____ Data for this task

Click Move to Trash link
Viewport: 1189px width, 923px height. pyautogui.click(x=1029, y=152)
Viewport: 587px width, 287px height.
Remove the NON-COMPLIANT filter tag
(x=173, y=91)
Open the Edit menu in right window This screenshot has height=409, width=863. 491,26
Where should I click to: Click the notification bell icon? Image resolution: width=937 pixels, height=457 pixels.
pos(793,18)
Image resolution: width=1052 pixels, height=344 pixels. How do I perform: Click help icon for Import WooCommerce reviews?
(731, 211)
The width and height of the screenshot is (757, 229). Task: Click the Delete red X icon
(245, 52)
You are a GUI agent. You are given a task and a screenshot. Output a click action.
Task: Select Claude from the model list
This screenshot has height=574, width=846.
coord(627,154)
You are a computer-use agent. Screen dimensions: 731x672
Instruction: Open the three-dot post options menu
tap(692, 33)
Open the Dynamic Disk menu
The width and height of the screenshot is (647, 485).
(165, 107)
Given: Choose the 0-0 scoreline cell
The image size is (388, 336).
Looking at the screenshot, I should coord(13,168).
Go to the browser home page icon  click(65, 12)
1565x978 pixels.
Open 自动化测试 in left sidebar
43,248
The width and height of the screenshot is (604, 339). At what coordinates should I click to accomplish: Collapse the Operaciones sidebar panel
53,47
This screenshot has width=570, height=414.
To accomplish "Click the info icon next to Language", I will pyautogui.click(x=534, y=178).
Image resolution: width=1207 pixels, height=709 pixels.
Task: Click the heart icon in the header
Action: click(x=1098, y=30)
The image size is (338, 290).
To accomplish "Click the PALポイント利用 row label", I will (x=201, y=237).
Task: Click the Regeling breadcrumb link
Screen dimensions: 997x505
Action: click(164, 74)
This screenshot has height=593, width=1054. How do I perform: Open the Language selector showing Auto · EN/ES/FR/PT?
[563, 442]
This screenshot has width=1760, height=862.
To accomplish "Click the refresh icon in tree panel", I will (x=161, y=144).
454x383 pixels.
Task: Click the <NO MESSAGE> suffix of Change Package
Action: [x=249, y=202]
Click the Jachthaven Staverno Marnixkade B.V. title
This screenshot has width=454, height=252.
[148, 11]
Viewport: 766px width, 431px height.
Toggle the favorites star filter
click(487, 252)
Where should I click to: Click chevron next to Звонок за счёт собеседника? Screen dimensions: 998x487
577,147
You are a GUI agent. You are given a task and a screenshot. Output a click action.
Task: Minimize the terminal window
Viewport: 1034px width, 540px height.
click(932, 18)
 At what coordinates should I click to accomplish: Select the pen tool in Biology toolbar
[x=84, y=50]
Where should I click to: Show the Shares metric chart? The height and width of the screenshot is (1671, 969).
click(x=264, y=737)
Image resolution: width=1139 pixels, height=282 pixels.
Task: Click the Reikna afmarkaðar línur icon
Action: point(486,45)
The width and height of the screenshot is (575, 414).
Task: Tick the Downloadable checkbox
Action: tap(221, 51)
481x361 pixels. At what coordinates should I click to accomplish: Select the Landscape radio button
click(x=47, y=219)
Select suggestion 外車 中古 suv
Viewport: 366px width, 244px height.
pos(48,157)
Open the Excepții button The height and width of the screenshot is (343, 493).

________

Repeat each of the records exactly as written.

Exercise output>
Click Move to Trash link
Viewport: 1189px width, 923px height. pyautogui.click(x=1029, y=152)
Viewport: 587px width, 287px height.
Remove the NON-COMPLIANT filter tag
(x=173, y=91)
Open the Edit menu in right window This screenshot has height=409, width=863. 491,26
Where should I click to: Click the notification bell icon? Image resolution: width=937 pixels, height=457 pixels.
pos(793,18)
Image resolution: width=1052 pixels, height=344 pixels. How do I perform: Click help icon for Import WooCommerce reviews?
(731, 211)
The width and height of the screenshot is (757, 229). Task: Click the Delete red X icon
(245, 52)
You are a GUI agent. You are given a task and a screenshot. Output a click action.
Task: Select Claude from the model list
This screenshot has height=574, width=846.
coord(627,154)
You are a computer-use agent. Screen dimensions: 731x672
Instruction: Open the three-dot post options menu
tap(692, 33)
Open the Dynamic Disk menu
The width and height of the screenshot is (647, 485).
(165, 107)
Given: Choose the 0-0 scoreline cell
The image size is (388, 336).
Looking at the screenshot, I should coord(13,168).
Go to the browser home page icon  click(65, 12)
1565x978 pixels.
Open 自动化测试 in left sidebar
43,248
The width and height of the screenshot is (604, 339). At what coordinates should I click to accomplish: Collapse the Operaciones sidebar panel
53,47
This screenshot has width=570, height=414.
To accomplish "Click the info icon next to Language", I will pyautogui.click(x=534, y=178).
Image resolution: width=1207 pixels, height=709 pixels.
Task: Click the heart icon in the header
Action: click(x=1098, y=30)
The image size is (338, 290).
To accomplish "Click the PALポイント利用 row label", I will (x=201, y=237).
Task: Click the Regeling breadcrumb link
Screen dimensions: 997x505
Action: click(164, 74)
This screenshot has height=593, width=1054. How do I perform: Open the Language selector showing Auto · EN/ES/FR/PT?
[563, 442]
This screenshot has width=1760, height=862.
To accomplish "Click the refresh icon in tree panel", I will (x=161, y=144).
454x383 pixels.
Task: Click the <NO MESSAGE> suffix of Change Package
Action: [x=249, y=202]
Click the Jachthaven Staverno Marnixkade B.V. title
This screenshot has width=454, height=252.
[148, 11]
Viewport: 766px width, 431px height.
Toggle the favorites star filter
click(487, 252)
Where should I click to: Click chevron next to Звонок за счёт собеседника? Screen dimensions: 998x487
577,147
You are a GUI agent. You are given a task and a screenshot. Output a click action.
Task: Minimize the terminal window
Viewport: 1034px width, 540px height.
click(932, 18)
 At what coordinates should I click to accomplish: Select the pen tool in Biology toolbar
[x=84, y=50]
Where should I click to: Show the Shares metric chart? The height and width of the screenshot is (1671, 969).
click(x=264, y=737)
Image resolution: width=1139 pixels, height=282 pixels.
Task: Click the Reikna afmarkaðar línur icon
Action: point(486,45)
The width and height of the screenshot is (575, 414).
Task: Tick the Downloadable checkbox
Action: tap(221, 51)
481x361 pixels. At what coordinates should I click to accomplish: Select the Landscape radio button
click(x=47, y=219)
Select suggestion 外車 中古 suv
Viewport: 366px width, 244px height.
pos(48,157)
Open the Excepții button The height and width of the screenshot is (343, 493).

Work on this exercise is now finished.